**Collected data:**
-.-.-

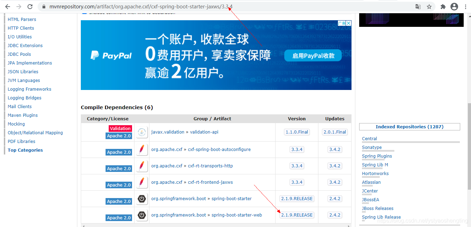
Task: Click the Chrome extensions puzzle icon
Action: pyautogui.click(x=442, y=6)
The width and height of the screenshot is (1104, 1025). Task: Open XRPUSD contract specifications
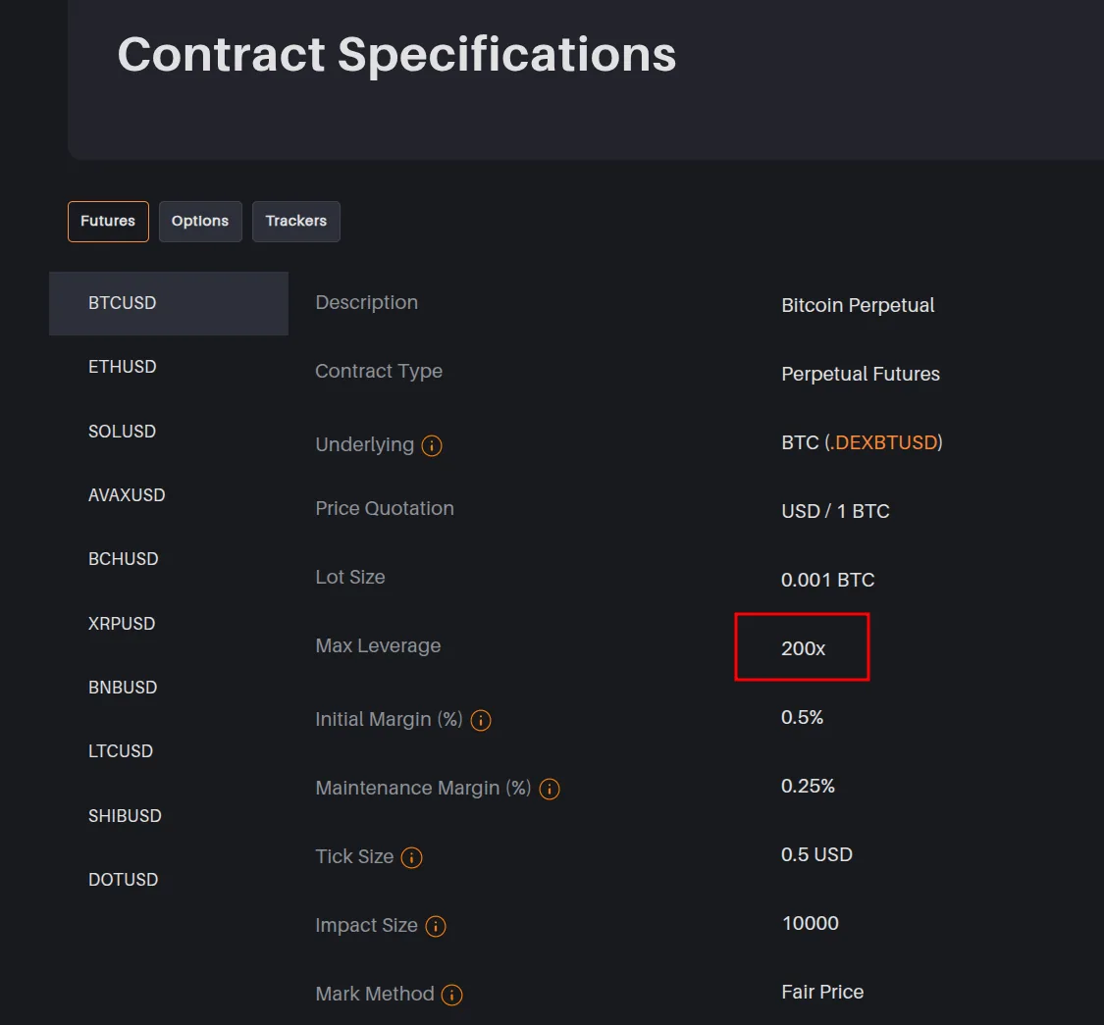point(122,624)
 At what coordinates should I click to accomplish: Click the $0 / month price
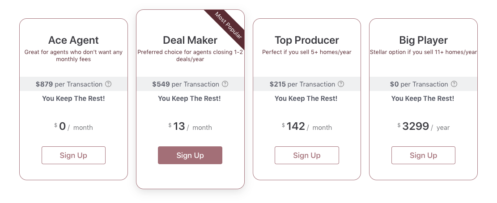73,127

-.-.-

**Directions for this task:**
Put the lines of the material from the line containing "The width and" through its end, inclusive, into a Markdown table with the columns n and Line, giving each line its own numbered row and omitting blank lines. Leave the pictures out.

**Response:**
| n | Line |
|---|---|
| 1 | The width and height of the screenshot is (1104, 1025). Task: Open XRPUSD contract specifications |
| 2 | point(122,624) |
| 3 |  At what coordinates should I click to accomplish: Click the $0 / month price |
| 4 | 73,127 |